#SaveOurPrivacy

India’s opportunity to ensure a strong privacy framework for the next billion

India is home to perhaps the next billion users of the internet. It is already the second largest internet user base, second only to China, and internet use is increasing among India’s population faster than almost anywhere else in the world. Unfortunately, despite being the world’s largest democracy, India’s internet users are not protected by any national privacy institution or adequate data protection framework.

But that might change — soon.

India has been having its moment on privacy. From the Snowden revelations, to questions around the Aadhaar Unique ID programme, Cambridge Analytica, and news that prominent mobile-wallet service Paytm is allegedly sharing user data with government offices, the threat to privacy has become real and part of the discourse in India.
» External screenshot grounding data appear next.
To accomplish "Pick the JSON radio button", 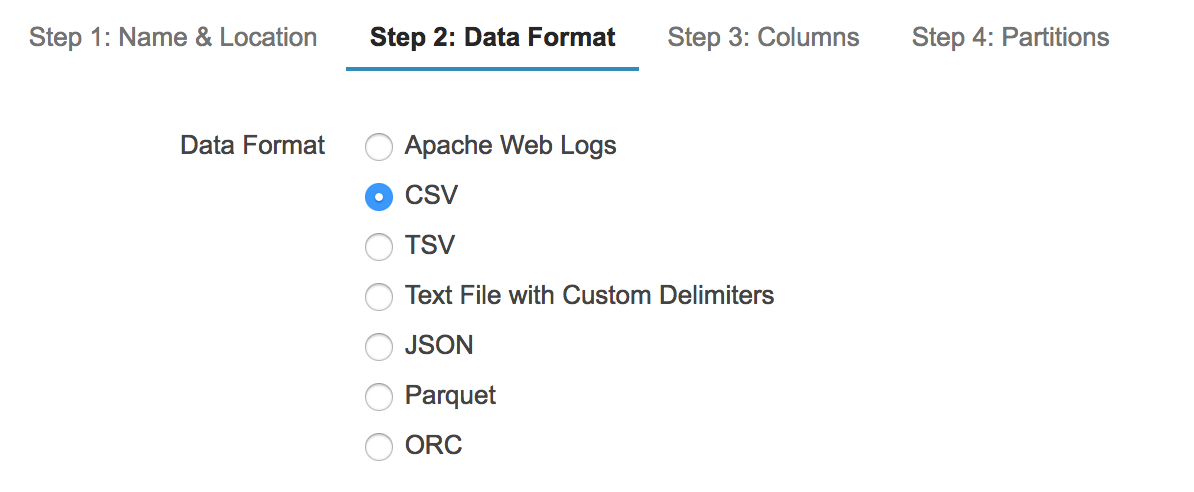I will coord(379,347).
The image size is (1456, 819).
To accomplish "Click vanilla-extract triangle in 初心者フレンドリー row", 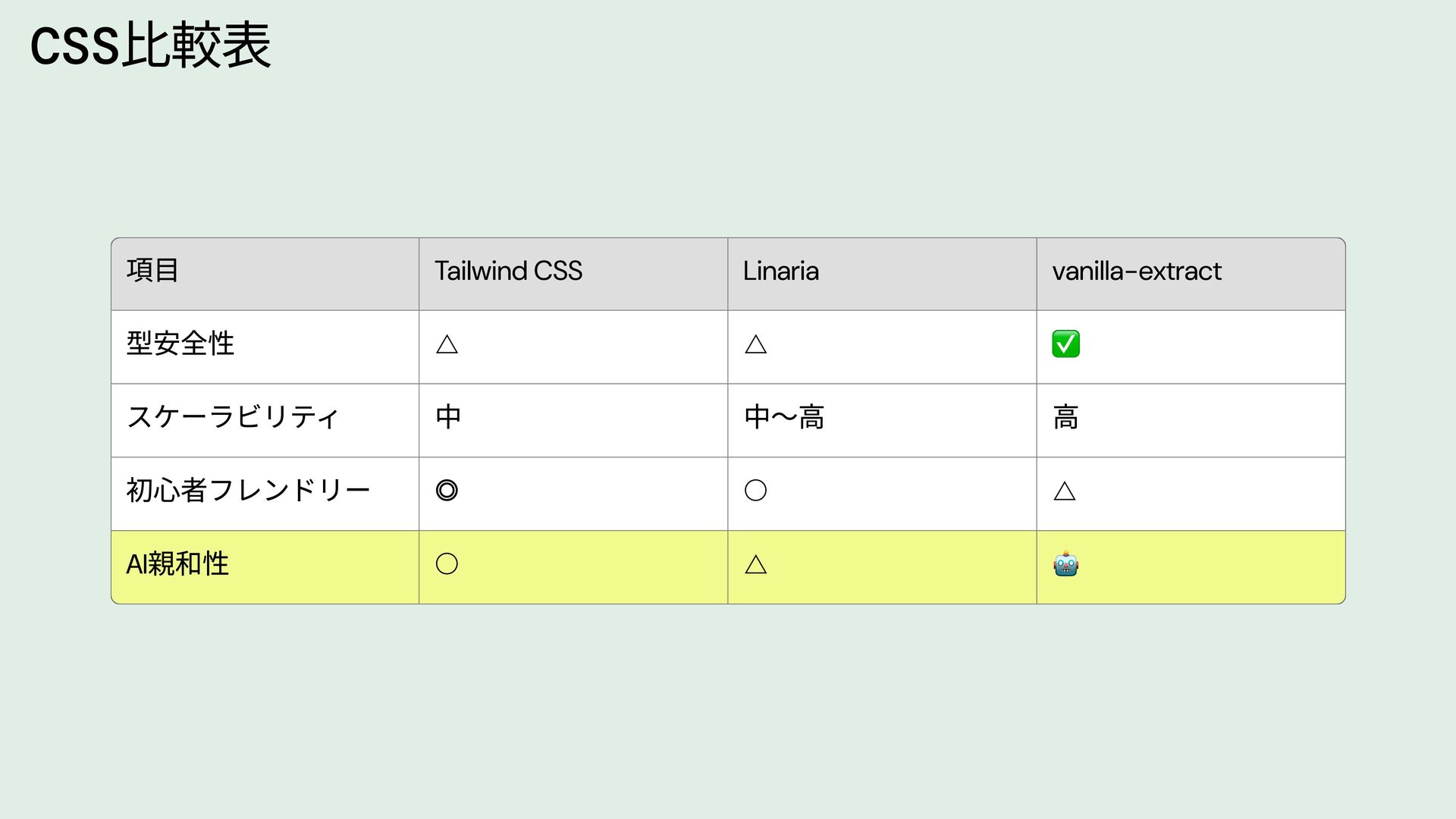I will 1065,491.
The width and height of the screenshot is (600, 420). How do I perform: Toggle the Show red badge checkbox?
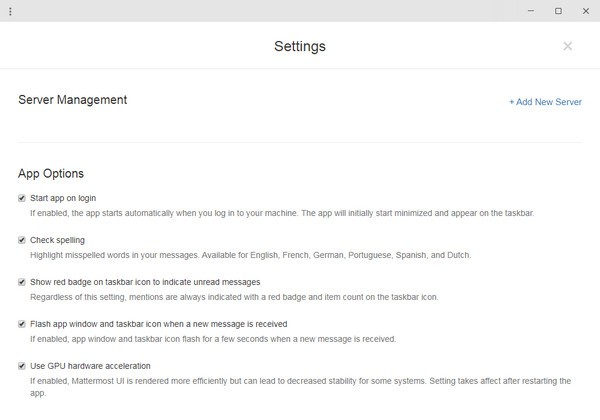coord(22,282)
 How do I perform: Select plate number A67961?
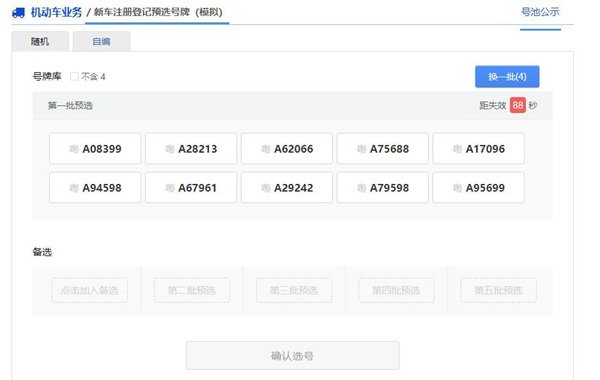[x=191, y=188]
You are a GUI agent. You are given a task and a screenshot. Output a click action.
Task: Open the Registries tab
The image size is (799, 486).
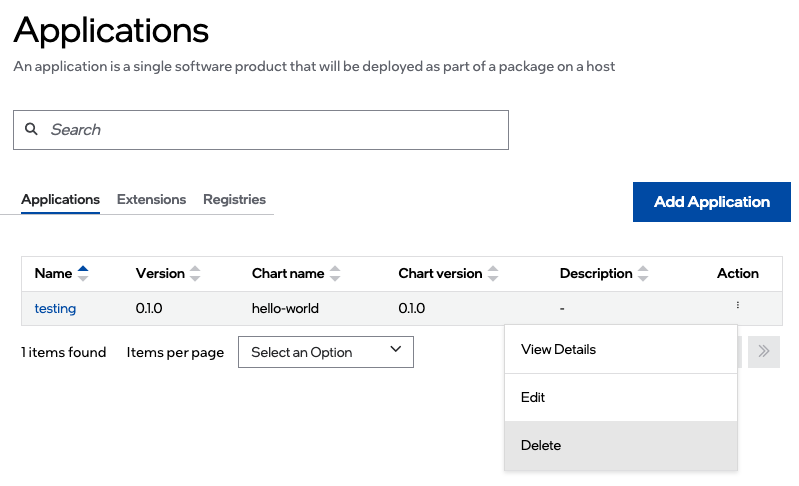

India’s parliament has seen many debates on privacy, to the extent that Parliament’s standing committee on finance issued a report urging for the creation of a data protection law and several MPs filed detailed private member bills on privacy and data protection.  On the judicial front, there are a growing number of cases. The first battle on safeguarding the status of privacy as a fundamental right was won, with the Supreme Court of India affirming that each Indian has a fundamental right to privacy under the Constitution of India.

During the hearings in the Supreme Court challenging the Aadhaar scheme last year, the government of India established a committee of experts on data protection under the chairmanship of former Supreme Court Justice Shri B N Srikrishna. This committee released a white paper in November of last year and opened that up for comments until the end of January. Access Now filed a detailed submission to that consultation, building on our list of dos and don’ts from our lawmakers’ guide to approaching data protection. The Srikrishna Committee may reportedly finalise and submit its report to the Ministry of Electronics and IT in early July, and is also expected to recommend a draft bill for the government to consider and introduce in Parliament.

While there have been a lot of conversations around privacy in the past, outcomes have been slow to come in India. That is why civil society is continuing to push forward to achieve the protections necessary to defend these fundamental rights.

Last week, organizers launched the #SaveOurPrivacy project — an Indian advocacy movement founded in support of a model draft law called the Indian Privacy Code, 2018. This draft — drafted by a committee of volunteer lawyers from the digital rights community in India — covers the specific and nuanced issues of privacy, data protection, interception, and surveillance, and builds on seven privacy principles the drafting committee identified as the pillars of the legislative effort.  

This movement aims to push the government in India to finally do something, to make sure that the outcome is one which protects the large base of users in India, and to institute proper mechanisms to protect the fundamental right to privacy in India. In order to achieve this goal, this campaign relies principally on public engagement and discussion to grow awareness on privacy and data protection, gather endorsements, and nudge policy makers to adopt a strong law focused on user rights.

Besides endorsements, the campaign takes a unique approach for gathering comments and feedback. Apart from the mechanisms of sending feedback through emails, the bill provides an annotation process wherein any and all stakeholder can provide line-by-line feedback on the bill text, which would be available for all to see. At Access Now, we laud this effort to ensure effective stakeholder participation by easing the process of providing comments in a transparent manner. We shall be participating in the process of consultation and helping the movement build on the draft text by providing inputs from an international perspective, particularly around learning from comparative experiences with data protection, building effective privacy regulatory institutions, and ensuring that surveillance law respects international human rights legal standards around being necessary and proportionate.

We publicly endorse the #SaveOurPrivacy effort and its principles, and we urge other organisations and experts to engage in the discussion around ensuring a strong privacy law for the next billions users of the internet.